C’est un gros bourg dont les maisons s'étagent sur les flancs de la colline qui domine la rive gauche de La Bonnieure.

Au nord de Saint Angeau coule La Bonnieure, et Saint Angeau est traversé du sud au nord par La Tardoire; mais le lit de ce dernier cours d'eau est à sec pendant une grande partie de l'année. La Bonnieure et La Tardoire sont des affluents de la Charente.
Occupé par l'étage jurassique moyen, à la Trémouille et à côté de l'Oiseau on trouve des traces de vieilles carrières (pierres de taille).

Dans une petite grotte, le trou de la vieille, située au-dessous du bourg de Saint-Angeau, près de la Bonnieure, des explorateurs ont découvert des traces de repas d'animaux sauvages.

En l'An II (1793),  le village porte le nom de Cocq sur Bognieure.
Puis, en 1801, (Bull. des Lois), le village porte le nom de Saint Angeand.

La commune de Saint Angeau est Occitane*.

Historiquement, la commune de Saint Angeau, fait partie de la province de l’Angoumois. Le Saintongeais (on l'appelle aussi le charentais ou le patois charentais) était la langue de nos grands parents. Le saintongeais fait partie de la famille des langues d'oïl, branche des langues romanes.

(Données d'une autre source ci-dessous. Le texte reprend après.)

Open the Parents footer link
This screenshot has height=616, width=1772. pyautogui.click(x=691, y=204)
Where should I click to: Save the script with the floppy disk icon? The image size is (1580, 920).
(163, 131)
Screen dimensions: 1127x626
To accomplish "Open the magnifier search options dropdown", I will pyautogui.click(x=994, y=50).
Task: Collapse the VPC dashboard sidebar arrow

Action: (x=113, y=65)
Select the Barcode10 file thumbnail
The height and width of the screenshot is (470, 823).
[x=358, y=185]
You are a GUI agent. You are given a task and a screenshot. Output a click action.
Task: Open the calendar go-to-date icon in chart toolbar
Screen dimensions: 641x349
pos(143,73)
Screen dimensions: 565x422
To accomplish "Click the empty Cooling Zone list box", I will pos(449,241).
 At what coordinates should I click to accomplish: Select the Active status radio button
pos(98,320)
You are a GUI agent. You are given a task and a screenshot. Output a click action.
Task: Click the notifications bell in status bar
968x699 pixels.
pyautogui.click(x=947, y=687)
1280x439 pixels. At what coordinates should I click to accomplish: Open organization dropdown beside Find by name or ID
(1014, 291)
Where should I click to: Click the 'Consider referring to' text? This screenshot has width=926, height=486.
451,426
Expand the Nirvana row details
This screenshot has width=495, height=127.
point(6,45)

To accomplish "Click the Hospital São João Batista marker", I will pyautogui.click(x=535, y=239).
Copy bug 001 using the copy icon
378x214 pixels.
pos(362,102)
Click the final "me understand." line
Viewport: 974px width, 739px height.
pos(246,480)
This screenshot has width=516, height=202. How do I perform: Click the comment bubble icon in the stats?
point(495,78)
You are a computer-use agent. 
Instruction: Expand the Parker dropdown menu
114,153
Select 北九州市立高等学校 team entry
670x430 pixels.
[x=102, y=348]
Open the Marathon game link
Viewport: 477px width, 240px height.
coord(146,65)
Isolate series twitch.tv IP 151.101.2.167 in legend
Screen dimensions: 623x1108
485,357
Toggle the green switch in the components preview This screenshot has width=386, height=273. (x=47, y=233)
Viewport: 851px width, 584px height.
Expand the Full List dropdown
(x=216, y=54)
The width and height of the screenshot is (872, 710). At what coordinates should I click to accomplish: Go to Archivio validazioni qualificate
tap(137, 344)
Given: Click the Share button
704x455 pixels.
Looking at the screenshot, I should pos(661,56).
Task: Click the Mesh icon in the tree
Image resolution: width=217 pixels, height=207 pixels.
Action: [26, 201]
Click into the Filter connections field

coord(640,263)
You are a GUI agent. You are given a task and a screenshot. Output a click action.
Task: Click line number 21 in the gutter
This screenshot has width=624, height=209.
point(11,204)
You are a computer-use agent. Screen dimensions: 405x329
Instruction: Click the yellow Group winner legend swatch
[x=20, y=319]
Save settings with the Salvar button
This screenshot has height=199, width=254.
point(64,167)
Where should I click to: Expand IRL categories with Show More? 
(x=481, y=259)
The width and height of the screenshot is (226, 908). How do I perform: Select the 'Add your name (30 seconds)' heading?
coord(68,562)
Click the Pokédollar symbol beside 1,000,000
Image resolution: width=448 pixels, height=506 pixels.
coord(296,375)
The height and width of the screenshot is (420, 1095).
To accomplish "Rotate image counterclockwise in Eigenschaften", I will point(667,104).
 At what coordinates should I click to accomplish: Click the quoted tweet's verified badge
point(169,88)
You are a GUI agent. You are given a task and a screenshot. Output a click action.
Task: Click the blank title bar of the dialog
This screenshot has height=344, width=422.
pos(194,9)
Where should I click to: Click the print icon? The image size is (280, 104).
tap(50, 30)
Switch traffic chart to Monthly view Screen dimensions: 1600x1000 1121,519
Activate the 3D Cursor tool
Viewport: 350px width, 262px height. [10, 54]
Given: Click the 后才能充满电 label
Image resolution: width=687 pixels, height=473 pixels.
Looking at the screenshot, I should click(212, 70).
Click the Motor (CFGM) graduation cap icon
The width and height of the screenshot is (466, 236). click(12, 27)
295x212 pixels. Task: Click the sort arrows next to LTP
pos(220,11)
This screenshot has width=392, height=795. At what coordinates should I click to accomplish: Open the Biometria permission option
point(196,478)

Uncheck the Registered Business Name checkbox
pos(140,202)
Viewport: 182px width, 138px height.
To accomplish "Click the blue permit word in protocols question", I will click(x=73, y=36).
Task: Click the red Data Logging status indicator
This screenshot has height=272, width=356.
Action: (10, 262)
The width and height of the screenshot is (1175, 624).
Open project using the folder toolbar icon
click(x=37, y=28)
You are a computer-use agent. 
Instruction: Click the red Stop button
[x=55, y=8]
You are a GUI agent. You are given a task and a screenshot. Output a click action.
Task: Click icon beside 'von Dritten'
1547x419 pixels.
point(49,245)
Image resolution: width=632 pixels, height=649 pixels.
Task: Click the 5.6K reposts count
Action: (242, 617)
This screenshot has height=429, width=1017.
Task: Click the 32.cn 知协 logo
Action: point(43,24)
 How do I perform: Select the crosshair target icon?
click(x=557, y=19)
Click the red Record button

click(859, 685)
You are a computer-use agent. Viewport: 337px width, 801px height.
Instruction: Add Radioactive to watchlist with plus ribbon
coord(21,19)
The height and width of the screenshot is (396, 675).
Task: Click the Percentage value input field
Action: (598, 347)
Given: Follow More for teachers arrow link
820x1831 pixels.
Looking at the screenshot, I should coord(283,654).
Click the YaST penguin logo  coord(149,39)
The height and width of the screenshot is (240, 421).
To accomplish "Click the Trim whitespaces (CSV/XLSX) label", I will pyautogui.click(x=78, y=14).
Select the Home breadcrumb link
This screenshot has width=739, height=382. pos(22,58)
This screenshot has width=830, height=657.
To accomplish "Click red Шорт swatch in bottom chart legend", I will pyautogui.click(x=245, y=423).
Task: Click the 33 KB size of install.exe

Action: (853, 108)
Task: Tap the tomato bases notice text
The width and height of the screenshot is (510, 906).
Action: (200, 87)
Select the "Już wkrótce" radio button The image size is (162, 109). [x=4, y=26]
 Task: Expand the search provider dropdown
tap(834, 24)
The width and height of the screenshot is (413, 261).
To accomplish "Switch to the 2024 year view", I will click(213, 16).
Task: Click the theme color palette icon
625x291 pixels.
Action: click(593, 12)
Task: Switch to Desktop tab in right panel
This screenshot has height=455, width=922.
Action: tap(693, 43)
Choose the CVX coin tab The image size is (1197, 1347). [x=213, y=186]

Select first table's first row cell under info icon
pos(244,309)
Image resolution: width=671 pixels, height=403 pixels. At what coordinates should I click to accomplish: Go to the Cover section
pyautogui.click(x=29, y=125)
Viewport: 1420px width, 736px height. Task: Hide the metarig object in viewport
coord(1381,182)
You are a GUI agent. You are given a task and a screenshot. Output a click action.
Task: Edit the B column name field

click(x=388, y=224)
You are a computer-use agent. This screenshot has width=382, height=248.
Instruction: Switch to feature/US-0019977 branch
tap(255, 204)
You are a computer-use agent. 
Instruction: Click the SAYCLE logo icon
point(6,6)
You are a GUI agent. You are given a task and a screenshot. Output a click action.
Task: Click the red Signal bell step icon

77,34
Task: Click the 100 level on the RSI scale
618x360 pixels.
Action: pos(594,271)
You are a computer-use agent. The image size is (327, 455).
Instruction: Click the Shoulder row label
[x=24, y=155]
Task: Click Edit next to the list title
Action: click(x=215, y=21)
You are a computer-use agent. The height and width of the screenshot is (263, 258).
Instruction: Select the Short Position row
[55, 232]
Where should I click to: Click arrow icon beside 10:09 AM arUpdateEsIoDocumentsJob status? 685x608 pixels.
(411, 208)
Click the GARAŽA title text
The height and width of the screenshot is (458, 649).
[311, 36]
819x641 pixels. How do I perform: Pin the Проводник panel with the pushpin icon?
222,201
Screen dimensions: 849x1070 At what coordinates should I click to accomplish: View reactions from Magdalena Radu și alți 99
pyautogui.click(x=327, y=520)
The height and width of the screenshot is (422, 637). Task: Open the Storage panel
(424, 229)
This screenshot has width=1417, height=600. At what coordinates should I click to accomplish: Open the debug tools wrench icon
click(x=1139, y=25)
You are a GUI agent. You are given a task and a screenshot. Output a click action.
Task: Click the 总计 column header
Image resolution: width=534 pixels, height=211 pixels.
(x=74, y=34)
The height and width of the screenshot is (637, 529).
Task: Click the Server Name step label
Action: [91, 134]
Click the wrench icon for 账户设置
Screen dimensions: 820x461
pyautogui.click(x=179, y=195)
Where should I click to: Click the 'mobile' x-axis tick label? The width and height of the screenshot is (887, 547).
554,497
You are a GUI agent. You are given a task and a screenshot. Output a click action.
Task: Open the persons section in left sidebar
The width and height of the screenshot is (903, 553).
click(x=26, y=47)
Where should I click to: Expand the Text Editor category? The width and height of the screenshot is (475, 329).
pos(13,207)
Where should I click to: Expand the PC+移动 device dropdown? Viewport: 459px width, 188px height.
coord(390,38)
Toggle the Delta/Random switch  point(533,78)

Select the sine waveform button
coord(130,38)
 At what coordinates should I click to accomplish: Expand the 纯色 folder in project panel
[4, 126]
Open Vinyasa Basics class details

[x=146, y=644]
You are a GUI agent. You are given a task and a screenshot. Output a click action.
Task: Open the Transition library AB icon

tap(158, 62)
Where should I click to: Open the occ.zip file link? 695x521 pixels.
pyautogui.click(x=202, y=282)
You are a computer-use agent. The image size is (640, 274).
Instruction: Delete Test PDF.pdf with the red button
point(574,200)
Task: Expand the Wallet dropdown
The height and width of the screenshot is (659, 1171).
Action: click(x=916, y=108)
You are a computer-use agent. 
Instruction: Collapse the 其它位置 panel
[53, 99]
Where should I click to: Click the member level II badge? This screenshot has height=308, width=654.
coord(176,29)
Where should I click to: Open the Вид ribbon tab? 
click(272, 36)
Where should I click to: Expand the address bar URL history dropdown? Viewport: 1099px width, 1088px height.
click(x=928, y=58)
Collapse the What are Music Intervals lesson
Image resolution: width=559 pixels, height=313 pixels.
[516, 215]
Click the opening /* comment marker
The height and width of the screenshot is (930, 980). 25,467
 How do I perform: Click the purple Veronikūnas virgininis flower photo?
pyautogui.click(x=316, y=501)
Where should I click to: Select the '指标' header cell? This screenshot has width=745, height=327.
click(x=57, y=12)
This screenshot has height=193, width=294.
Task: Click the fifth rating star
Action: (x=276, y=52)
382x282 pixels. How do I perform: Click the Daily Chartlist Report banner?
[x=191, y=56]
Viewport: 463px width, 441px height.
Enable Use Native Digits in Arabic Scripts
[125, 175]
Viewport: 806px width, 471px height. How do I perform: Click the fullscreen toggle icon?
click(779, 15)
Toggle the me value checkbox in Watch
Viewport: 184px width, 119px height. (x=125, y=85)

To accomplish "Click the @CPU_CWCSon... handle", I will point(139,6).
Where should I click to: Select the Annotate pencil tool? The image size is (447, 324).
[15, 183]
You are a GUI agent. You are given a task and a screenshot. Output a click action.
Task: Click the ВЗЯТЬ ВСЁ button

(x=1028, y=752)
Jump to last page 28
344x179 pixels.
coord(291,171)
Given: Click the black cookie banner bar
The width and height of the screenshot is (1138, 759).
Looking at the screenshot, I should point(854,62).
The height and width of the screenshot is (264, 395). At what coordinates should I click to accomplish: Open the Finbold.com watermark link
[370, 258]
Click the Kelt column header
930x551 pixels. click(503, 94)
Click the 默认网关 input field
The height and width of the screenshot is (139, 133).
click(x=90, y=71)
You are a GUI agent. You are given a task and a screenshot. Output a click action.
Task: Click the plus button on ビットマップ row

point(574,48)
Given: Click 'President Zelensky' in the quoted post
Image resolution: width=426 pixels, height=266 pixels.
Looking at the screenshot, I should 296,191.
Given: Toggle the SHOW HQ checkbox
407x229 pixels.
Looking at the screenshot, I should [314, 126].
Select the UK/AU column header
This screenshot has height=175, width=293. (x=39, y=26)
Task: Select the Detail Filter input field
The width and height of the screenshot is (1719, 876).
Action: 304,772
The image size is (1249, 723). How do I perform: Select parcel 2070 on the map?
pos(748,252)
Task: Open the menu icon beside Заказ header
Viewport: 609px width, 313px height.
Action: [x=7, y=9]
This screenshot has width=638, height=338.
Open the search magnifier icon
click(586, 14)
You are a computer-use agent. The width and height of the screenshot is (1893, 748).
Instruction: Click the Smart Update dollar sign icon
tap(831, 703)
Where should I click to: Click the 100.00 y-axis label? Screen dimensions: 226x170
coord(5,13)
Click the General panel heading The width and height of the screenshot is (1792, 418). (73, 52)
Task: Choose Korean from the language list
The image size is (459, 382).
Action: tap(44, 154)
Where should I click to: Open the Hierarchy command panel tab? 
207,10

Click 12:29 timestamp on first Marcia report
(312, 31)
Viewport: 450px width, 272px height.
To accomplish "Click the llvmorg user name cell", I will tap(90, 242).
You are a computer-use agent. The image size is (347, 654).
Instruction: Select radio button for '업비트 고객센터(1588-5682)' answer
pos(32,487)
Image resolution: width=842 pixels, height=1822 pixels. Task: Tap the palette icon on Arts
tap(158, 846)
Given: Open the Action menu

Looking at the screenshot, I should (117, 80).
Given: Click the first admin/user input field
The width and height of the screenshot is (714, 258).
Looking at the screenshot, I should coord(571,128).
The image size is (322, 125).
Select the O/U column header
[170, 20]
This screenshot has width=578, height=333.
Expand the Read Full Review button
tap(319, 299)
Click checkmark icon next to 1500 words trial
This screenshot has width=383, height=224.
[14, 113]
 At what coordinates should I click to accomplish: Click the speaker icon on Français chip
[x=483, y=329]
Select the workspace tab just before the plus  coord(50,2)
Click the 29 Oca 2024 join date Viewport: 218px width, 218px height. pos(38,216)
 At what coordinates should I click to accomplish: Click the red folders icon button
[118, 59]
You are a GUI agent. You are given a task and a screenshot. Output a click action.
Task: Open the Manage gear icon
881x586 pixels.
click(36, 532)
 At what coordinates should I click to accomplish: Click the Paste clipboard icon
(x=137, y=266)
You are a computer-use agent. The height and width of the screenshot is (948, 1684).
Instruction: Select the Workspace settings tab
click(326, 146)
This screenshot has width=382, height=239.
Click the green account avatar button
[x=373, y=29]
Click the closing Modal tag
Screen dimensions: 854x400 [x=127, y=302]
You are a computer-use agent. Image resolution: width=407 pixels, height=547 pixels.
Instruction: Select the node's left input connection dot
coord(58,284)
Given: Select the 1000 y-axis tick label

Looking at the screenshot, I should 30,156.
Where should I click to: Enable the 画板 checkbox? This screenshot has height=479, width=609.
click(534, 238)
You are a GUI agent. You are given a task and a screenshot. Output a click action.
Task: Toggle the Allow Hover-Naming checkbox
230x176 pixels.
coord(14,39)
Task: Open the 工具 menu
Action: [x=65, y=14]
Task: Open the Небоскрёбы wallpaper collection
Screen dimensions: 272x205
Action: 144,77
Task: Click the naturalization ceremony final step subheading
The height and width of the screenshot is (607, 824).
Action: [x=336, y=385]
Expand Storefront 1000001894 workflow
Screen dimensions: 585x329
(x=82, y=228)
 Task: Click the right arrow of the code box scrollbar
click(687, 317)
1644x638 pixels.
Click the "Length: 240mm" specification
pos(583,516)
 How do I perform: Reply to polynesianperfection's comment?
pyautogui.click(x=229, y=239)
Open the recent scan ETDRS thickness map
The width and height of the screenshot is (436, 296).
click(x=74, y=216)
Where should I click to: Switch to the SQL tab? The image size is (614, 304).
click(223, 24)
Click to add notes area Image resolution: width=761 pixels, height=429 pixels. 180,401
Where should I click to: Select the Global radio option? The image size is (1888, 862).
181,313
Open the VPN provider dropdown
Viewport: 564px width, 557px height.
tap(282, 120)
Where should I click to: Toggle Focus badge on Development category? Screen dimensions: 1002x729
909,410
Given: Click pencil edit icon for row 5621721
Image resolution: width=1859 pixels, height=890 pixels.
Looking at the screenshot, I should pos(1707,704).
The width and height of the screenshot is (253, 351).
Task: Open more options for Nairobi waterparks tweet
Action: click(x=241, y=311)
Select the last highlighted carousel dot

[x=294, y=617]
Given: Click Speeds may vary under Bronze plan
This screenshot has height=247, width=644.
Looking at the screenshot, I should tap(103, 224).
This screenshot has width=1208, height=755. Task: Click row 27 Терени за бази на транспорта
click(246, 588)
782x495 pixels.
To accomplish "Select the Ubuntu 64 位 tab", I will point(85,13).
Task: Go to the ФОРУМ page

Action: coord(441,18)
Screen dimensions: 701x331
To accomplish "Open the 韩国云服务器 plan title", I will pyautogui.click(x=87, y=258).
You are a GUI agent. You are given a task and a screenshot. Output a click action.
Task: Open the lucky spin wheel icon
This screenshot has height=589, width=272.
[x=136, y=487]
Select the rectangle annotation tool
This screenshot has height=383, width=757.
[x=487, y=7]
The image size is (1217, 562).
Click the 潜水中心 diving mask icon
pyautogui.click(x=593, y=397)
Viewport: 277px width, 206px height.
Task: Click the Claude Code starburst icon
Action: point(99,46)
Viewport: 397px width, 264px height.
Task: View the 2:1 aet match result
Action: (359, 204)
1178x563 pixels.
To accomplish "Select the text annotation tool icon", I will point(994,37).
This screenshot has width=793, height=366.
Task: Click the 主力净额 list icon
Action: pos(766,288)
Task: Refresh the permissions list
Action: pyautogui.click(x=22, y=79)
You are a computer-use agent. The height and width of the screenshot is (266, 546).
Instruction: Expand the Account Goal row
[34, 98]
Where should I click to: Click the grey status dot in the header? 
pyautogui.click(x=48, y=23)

L'Église Saint-Michel a été construite vers le milieu du XII siècle; sa façade a été remontée au XVI siècle. Elle est inscrite monument historique depuis 1948.


blason de Saint Angeau

                                                                           Blason de Saint Angeau

 

 *(cf: la détermination de la « limite géographique de la langue d’oc et de la langue d’oïl, avec une carte par M. Ch de Tourtoulon et M. G. Bringuier – Premier rapport à M. le Ministre de l’instruction publique » date de 1875 et a été republié en 2004.)